Some of these protective or curative rites had their place in the annual cycle of the seasons, when a particular disease, like smallpox (Wadley 1980:37–38, 42–43), or when snakebite (Eck 1983:264), was most feared. But the annual cycle was interrupted or punctuated by the greater calamities of major epidemics when special measures were employed. On such occasions in eastern U.P., "scapegoats" were used to drive out epidemic disease, or offerings dedicated to a disease deity were passed on from village to village in the hope that the pestilence would move away with them. Sometimes as much noise and clamor as possible was made in a bid to scare off the demon of disease (North Indian Notes and Queries 1891, I (6): 111, 119; I (8): 127; Crooke 1968, chap. 3). Disease-driving rituals at times occasioned local clashes, for the inhabitants of contiguous neighborhoods did not always take kindly to the disease deity or demon being driven into their territory. On the night of March 10, 1901, as the plague epidemic closed in on Banaras, gangs of "rowdies" gathered in Dashashvamedha and Sigra in the south of the city to repulse the "scapegoat" of the disease driven out from Chaitganj (Bharat Jiwan [11 March] in SVN for 1901).

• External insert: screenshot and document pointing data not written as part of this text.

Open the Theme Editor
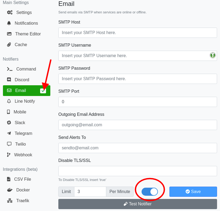The image size is (220, 211). click(9, 34)
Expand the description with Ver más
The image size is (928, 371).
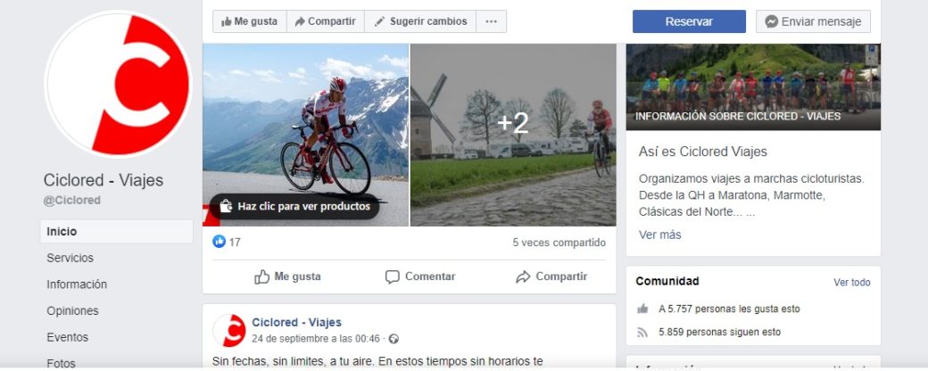660,235
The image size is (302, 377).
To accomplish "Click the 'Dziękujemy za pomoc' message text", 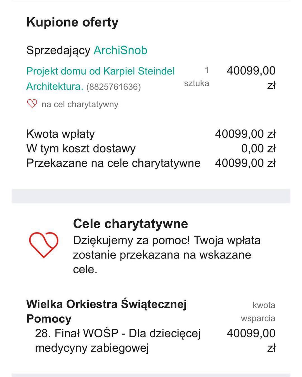I will (167, 255).
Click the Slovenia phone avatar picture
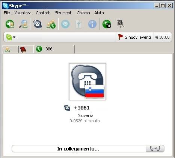This screenshot has height=158, width=175. tap(88, 82)
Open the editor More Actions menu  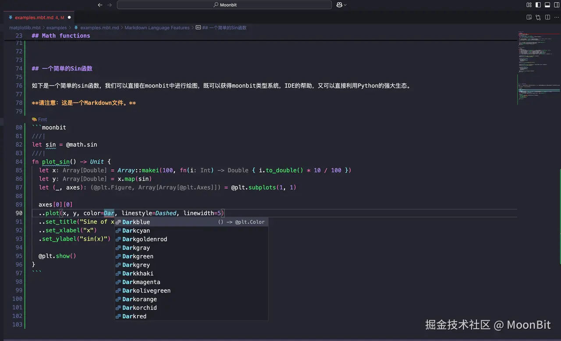pyautogui.click(x=557, y=16)
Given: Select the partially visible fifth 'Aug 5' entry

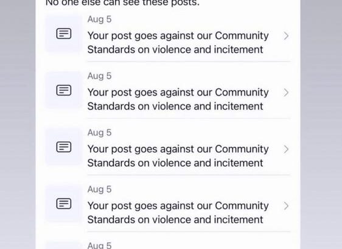Looking at the screenshot, I should pyautogui.click(x=99, y=245).
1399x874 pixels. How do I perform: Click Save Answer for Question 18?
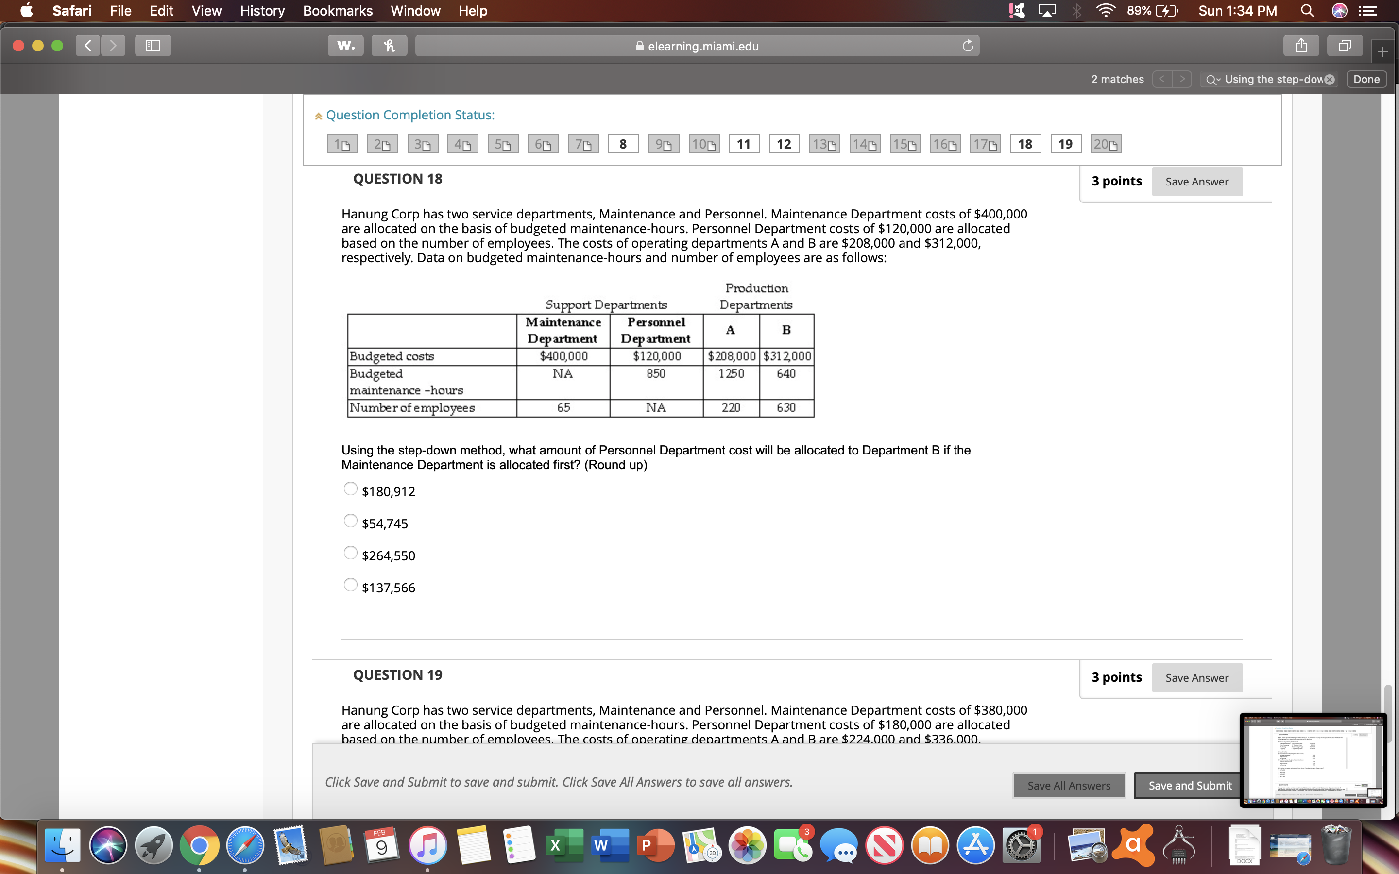point(1197,181)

Such rituals gave emphasis to the continuing gulf between popular Indian beliefs concerning disease and the ideas held by the colonial administration. The depth of that divide, and its political as well as cultural connotations, was further exemplified by the rumor widespread in Banaras and other towns of northern India at the time that the British were deliberately spreading the plague through the poisoning of the municipal water supplies in order to rid themselves of a troublesome populace or to break down caste and religion (Kalidas [2 June] in SVN for 1900). But it is also indicative of the variety of responses provoked by epidemic disease that other Hindus and Muslims offered up prayers for protection in the city's temples and mosques and that the editor of the Banaras newspaper Bharat Jiwan turned to the Ayurveda
to find sanction for the British policy of evacuating infected towns and villages (Bharat Jiwan [11 March] in SVN for 1901).